Another appealing feature of SVM classification is the sparseness of
its representation of the decision boundary. The location of the
separating hyperplane in the feature space is specified via
real-valued weights on the training set examples. Those training
examples that lie far away from the hyperplane do not participate in
its specification and therefore receive weights of zero. Only the
training examples that lie close to the decision boundary between the
two classes receive non-zero weights. These training examples are
called the *support vectors*, since removing them would change the
location of the separating hyperplane. The support vectors in a
two-dimensional feature space are illustrated in
Figure 3.

The SVM learning algorithm is defined so that, in a typical case, the number of support vectors is small compared to the total number of training examples. This property allows the SVM to classify new examples efficiently, since the majority of the training examples can be safely ignored. In essence, the SVM focuses upon the small subset of examples that are critical to differentiating between class members and non-class members, throwing out the remaining examples. This is a crucial property when analyzing large data sets containing many uninformative patterns, as is the case in many data mining problems. SVMs effectively remove the uniformative patterns from the data set by assigning them weights of zero.

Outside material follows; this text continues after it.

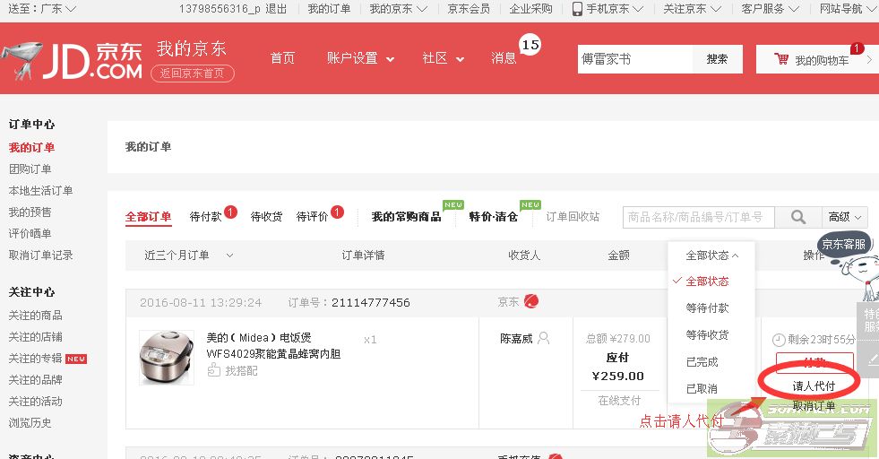Expand the 近三个月订单 date dropdown
This screenshot has width=879, height=459.
(x=188, y=255)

The maximum margin allows the SVM to select among multiple candidate
hyperplanes; however, for many data sets, the SVM may not be able to
find any separating hyperplane at all, either because the kernel
function is inappropriate for the training data or because the data
contains mislabelled examples. The latter problem can be addressed by
using a *soft margin* that accepts some misclassifications of the
training examples. A soft margin can be obtained in two different
ways. The first is to add a constant factor to the kernel function
output whenever the given input vectors are identical
[Shawe-Taylor and Cristianini,
1999]. The second is to
define *a priori* an upper bound on the size of the training set
weights [Cortes and Vapnik, 1995]. In either case, the magnitude of the
constant factor--to be added to the kernel or to bound the size of
the weights--controls the number of training points that the system
misclassifies. The setting of this parameter depends on the specific
data at hand. Completely specifying a support vector machine therefore
requires specifying two parameters: the kernel function and the
magnitude of the penalty for violating the soft margin.

To summarize, a support vector machine finds a nonlinear decision function in the input space by mapping the data into a higher dimensional feature space and separating it there by means of a maximum margin hyperplane. The computational complexity of the classification operation does not depend on the dimensionality of the feature space, which can even be infinite. Overfitting is avoided by controlling the margin. The separating hyperplane is represented sparsely as a linear combination of points. The system automatically identifies a subset of informative points and uses them to represent the solution. Finally, the training algorithm solves a simple convex optimization problem. All these features make SVMs an attractive classification system. A more mathematical description of SVMs can be found in Appendix A.